The jury is still out on the question how delay is represented in the motor system. Adaptation to delayed information can be obtained by representing the perturbation as time-based or state-based. On one hand, recent studies provided support for time-based representation of delayed feedback (Witney et al., 1999; Levy et al., 2010; Rohde et al., 2014; Leib et al., 2015; Avraham et al., 2017b). In contrast, other studies provided evidences for state-based representation, and that participants were not able to correctly represent the delay as time difference. For example, adding a delay to force feedback affects stiffness perception (Pressman et al., 2007; Nisky et al., 2008, 2010, 2011; Di Luca et al., 2011). Other example comes from the effect of visuomotor delay on movements during adaptation and its transfer (Botzer and Karniel, 2013; Avraham et al., 2017a). This suggest that humans are not able to perceive the delay as time difference between the sensory inputs, and therefore, are unable to realign the different sensory inputs to avoid perceptual biases. Our results are inconsistent with a time-based representation—the participants modified their movements' extent following exposure to delay, and exhibited aftereffects when the delay was unexpectedly removed—if they would represent the delay as time difference they would have modified the timing of their movements rather than the amplitude.
Once agreed on a state-based representation, which one is used? One possible representation of delay is modification of mass estimation when interacting with robotics arm (Farshchian et al., 2018). This representation cannot be used in our case, as the construction of robotic arm used in our experiment was symmetric. In addition, it was suggested that the misalignment between the hand and the cursor is interpreted as a mechanical load of mass (the cursor) with a spring and a damper that connects between the hand and the cursor. This model was used to explain the changes in grip forces accompanied with delayed visual feedback (Sarlegna et al., 2010), the changes in resistive sensation following adaptation to visuomotor delay (Takamuku and Gomi, 2015), and the generalization between adapting to a visuomotor delay or to a mechanical system between the hand and the cursor (Leib et al., 2017). Another possible state-based representation of visuomotor delay is considering an increase in gain between the hand and the cursor (Avraham et al., 2017a). Both mechanical system and gain representation can be used to explain the hypermetria in our results. Therefore, for simplicity of implementation and interpretation, in our computational model we used the simple gain representation of the delayed visual feedback.
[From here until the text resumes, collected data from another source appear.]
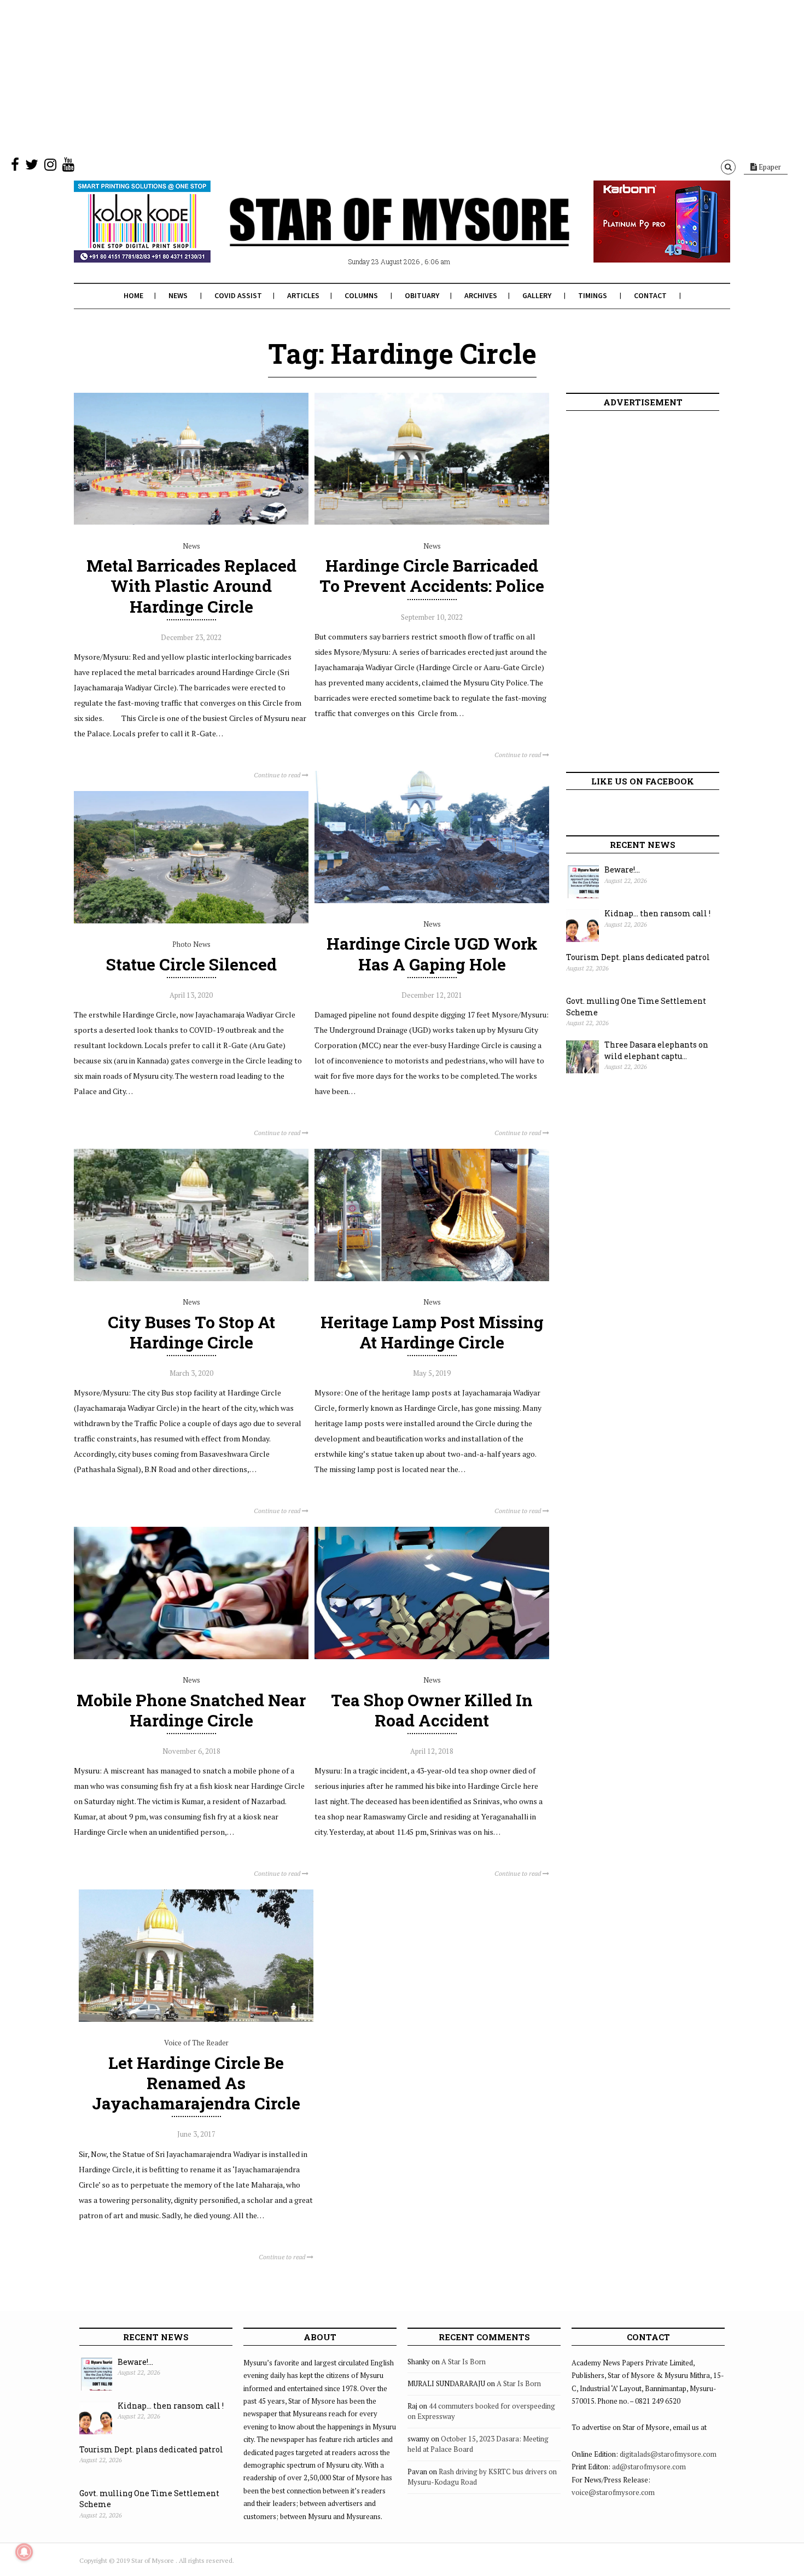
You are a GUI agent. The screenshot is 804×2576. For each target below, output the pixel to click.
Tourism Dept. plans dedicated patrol (638, 957)
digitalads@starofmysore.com (668, 2454)
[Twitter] (31, 167)
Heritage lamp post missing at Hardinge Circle (432, 1332)
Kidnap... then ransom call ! (657, 913)
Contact (650, 295)
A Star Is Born (463, 2361)
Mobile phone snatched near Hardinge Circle (191, 1710)
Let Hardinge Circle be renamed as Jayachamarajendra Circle (196, 2083)
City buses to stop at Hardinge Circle (191, 1332)
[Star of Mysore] (374, 234)
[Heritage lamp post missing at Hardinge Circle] (431, 1278)
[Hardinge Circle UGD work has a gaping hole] (431, 900)
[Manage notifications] (24, 2552)
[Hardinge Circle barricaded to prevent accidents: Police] (431, 522)
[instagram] (50, 167)
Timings (592, 295)
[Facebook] (15, 167)
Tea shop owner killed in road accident (432, 1710)
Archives (480, 295)
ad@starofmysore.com (649, 2467)
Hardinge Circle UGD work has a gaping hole (432, 953)
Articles (303, 295)
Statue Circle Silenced (191, 964)
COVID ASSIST (238, 295)
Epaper (769, 167)
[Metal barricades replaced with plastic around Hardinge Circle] (191, 522)
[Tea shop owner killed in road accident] (431, 1656)
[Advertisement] (328, 76)
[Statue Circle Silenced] (191, 921)
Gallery (536, 295)
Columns (361, 295)
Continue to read (278, 775)
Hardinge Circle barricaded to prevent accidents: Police (431, 575)
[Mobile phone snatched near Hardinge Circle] (191, 1656)
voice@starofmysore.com (613, 2492)
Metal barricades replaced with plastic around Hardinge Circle (191, 586)
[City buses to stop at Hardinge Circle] (191, 1278)
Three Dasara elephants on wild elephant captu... (656, 1050)
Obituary (422, 295)
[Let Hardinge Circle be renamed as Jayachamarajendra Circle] (196, 2019)
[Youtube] (68, 167)
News (178, 295)
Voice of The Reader (196, 2043)
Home (133, 295)
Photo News (191, 944)
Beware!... (622, 869)
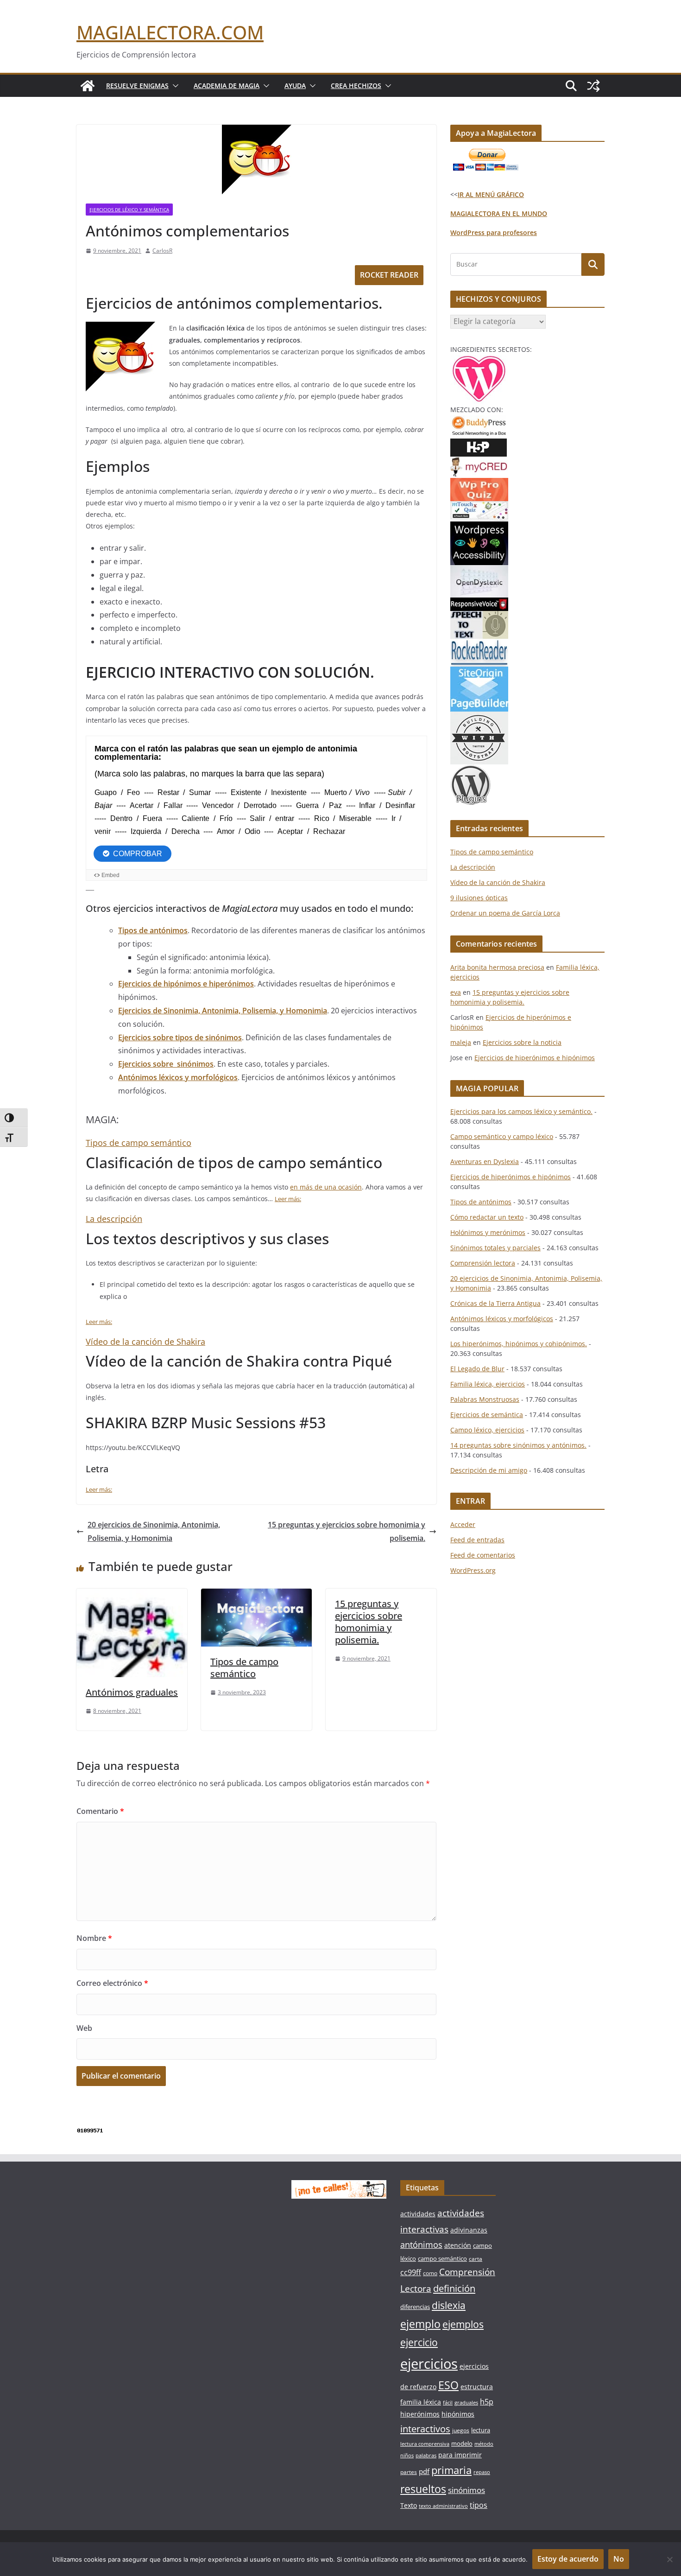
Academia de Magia (226, 85)
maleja (460, 1042)
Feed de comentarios (482, 1555)
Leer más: (288, 1199)
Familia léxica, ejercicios (487, 1384)
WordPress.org (473, 1570)
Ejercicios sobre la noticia (522, 1042)
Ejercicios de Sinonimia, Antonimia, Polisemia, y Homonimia (222, 1010)
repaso (481, 2472)
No (618, 2559)
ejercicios (429, 2363)
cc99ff (410, 2272)
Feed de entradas (477, 1539)
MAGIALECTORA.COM (170, 32)
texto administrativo (443, 2506)
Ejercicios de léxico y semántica (129, 209)
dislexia (449, 2305)
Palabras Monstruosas (484, 1399)
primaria (451, 2470)
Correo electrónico (112, 1983)
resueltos (423, 2489)
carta (475, 2259)
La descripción (114, 1218)
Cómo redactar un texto (486, 1217)
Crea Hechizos (356, 85)
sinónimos (466, 2490)
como (430, 2273)
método (483, 2444)
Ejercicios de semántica (486, 1414)
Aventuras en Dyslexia (484, 1161)
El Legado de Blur (477, 1368)
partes (408, 2472)
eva (455, 992)
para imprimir (460, 2454)
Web (84, 2028)
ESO (448, 2385)
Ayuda (295, 85)
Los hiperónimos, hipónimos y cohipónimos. (518, 1343)
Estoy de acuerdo (568, 2559)
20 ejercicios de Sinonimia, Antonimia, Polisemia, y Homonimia (154, 1531)
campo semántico (442, 2258)
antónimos (421, 2244)
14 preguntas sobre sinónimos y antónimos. (518, 1445)
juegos (460, 2430)
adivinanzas (468, 2230)
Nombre (94, 1938)
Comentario (100, 1811)
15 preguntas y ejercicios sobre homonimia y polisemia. (346, 1531)
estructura (476, 2386)
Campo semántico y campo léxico (501, 1136)
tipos (478, 2505)
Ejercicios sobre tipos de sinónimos (180, 1037)
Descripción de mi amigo (488, 1470)
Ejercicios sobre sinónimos (166, 1064)
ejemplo (420, 2323)
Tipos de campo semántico (138, 1142)
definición (454, 2288)
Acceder (462, 1524)
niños (407, 2455)
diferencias (415, 2306)
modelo (462, 2443)
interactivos (425, 2428)
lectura (480, 2430)
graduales (466, 2402)
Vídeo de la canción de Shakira (145, 1341)
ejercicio (419, 2342)
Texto (408, 2505)
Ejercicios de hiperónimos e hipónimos (534, 1057)
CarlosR (162, 250)
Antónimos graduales (132, 1692)
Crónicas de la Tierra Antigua (495, 1303)
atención (457, 2245)
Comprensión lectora (482, 1263)
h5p (486, 2402)
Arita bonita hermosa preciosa (497, 967)
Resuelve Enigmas (137, 85)
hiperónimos (420, 2414)
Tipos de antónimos (153, 930)
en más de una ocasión (326, 1187)
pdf (424, 2471)
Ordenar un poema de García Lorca (505, 913)
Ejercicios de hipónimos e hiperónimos (186, 984)
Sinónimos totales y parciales (495, 1247)
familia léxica (420, 2402)
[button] (174, 85)
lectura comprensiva (424, 2444)
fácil (448, 2402)
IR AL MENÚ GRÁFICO (491, 194)
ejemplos (463, 2324)
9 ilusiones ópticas (479, 897)
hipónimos (457, 2414)
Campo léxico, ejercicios (487, 1429)
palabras (426, 2455)
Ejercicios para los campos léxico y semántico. (521, 1111)
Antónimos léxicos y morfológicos (178, 1077)
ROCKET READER (389, 275)
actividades (417, 2213)
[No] (669, 2559)
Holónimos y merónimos (487, 1232)
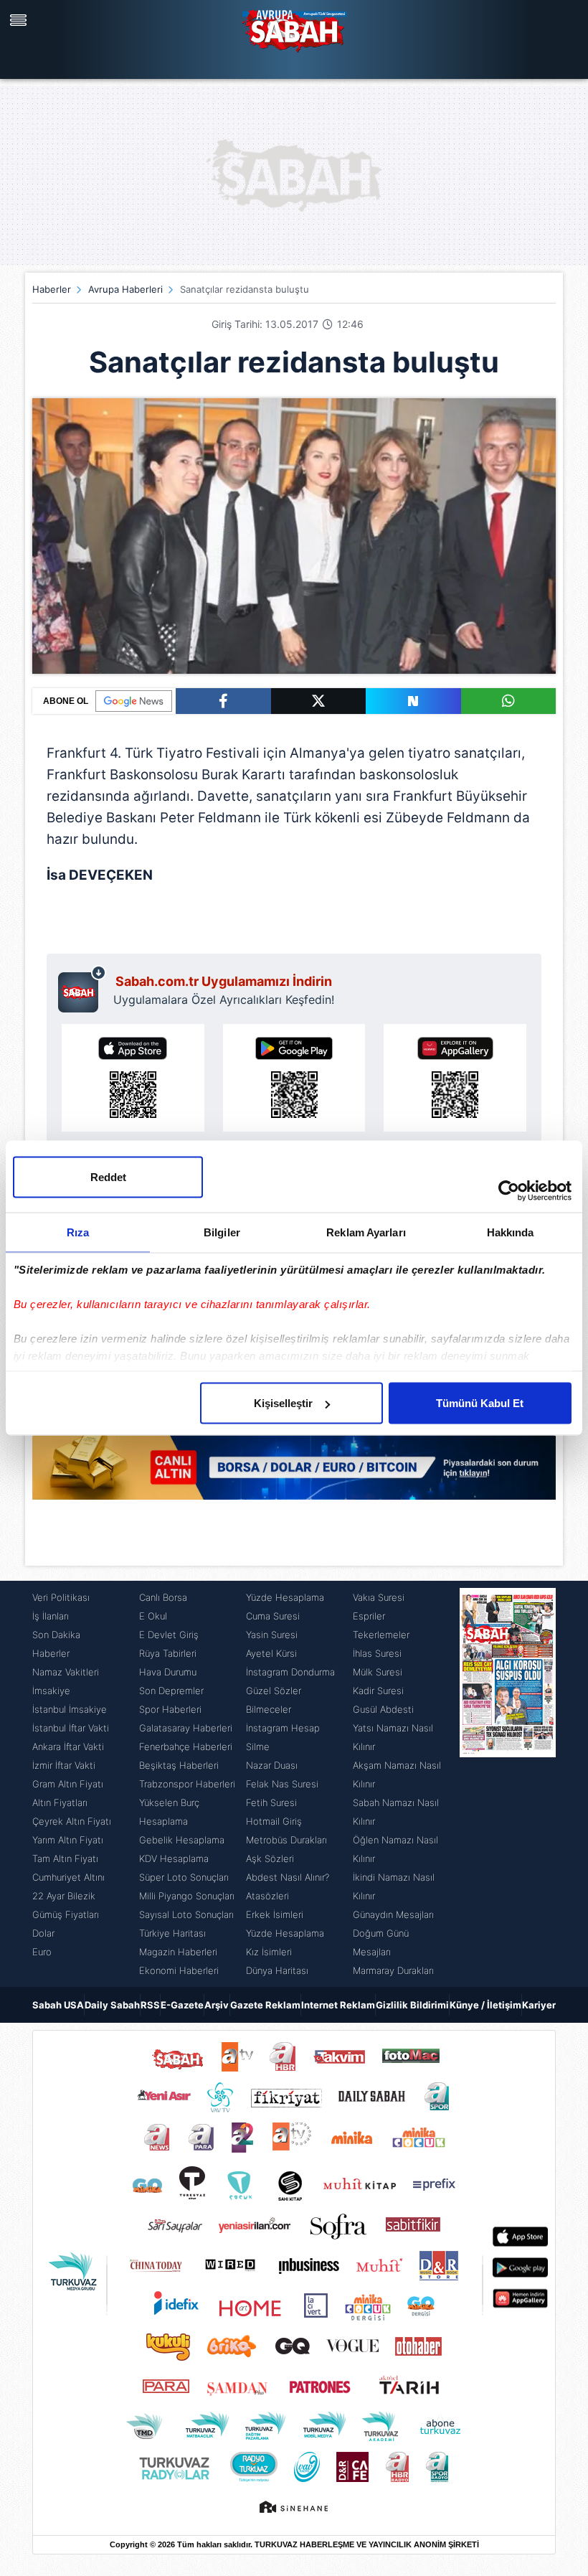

Using this gain representation, we were able to simulate the results observed in our experiment both in reaching and blind drawing tasks. However, this particular choice is not critical in our current work, and any remapping that could reproduce elongated reaches and circles could be used to demonstrate the predictions of the different laterality effects.
On the Other Hand?
It is potentially interesting to repeat our experiments with the left hand of either right- or left-handed individuals. However, right-handed individuals use additional cognitive structures outside of the motor system to learn a motor task with the left hand (Grafton et al., 2002). Therefore, examining adaptation to delay with the left hand is not likely to provide a substantial contribution to the validation of our model. Furthermore, testing our model with left-handed participants may also be of limited value for testing our current hypotheses as there are many differences between left and right handed, as demonstrated in the evidence that the cerebral organizations of the hemispheres are not mirror images of each other (Wolff et al., 1977). Such differences were observed in the functional connectivity between motor areas in the two hemispheres in a resting state, which was significantly higher for right handed participants (Pool et al., 2015). This functional connectivity between the hemispheres in right handed may play an important role in learning lateralized perturbation such as the one presented in our study. Therefore, we think that it is interesting to study left-handed individuals, but it is outside of the scope of the current study.
Right Hemisphere Dominance and a Model for Laterality in the Processing of Visuomotor Delay
When faced with an imbalanced stimulation across space, the hemispheres demonstrate different patterns of activation and inhibition, and these are reflected in asymmetric attention, perception, and action across workspaces (Reuter-Lorenz et al., 1990). An example of an asymmetric perception in healthy individuals is leftward perceptual bias—a spatial deviation toward stimuli located on the left side. This bias was suggested to arise from asymmetries in hemispheric activation: the left hemisphere is activated only by stimuli in the right hemispatial field, while the right hemisphere is activated in response to stimuli in both the left and the right hemispatial fields (Heilman and Valenstein, 1979). In addition, the right hemisphere can also interact more strongly with the left hemisphere, by exerting inhibition activity over cortical areas in the left hemisphere (Koch et al., 2011; Gotts et al., 2013). Because the activation process in the right hemisphere occurs in different locations for right or left stimuli (Corbetta et al., 1993), it is possible that the inhibition activity from right to left will only take place in response to left stimuli. Regarding to the control of right hand movements in right handers, it is well known that the left hemisphere controls movements toward both workspaces. However, studies suggested that the right hemisphere is involved in right-hand movements only toward the left workspace (Farnè et al., 2003; Heilman and Valenstein, 2010). This explains why in the case of processing delayed visual feedback in our experiment, leftward movements with the right hand can be strongly affected also by the right hemisphere.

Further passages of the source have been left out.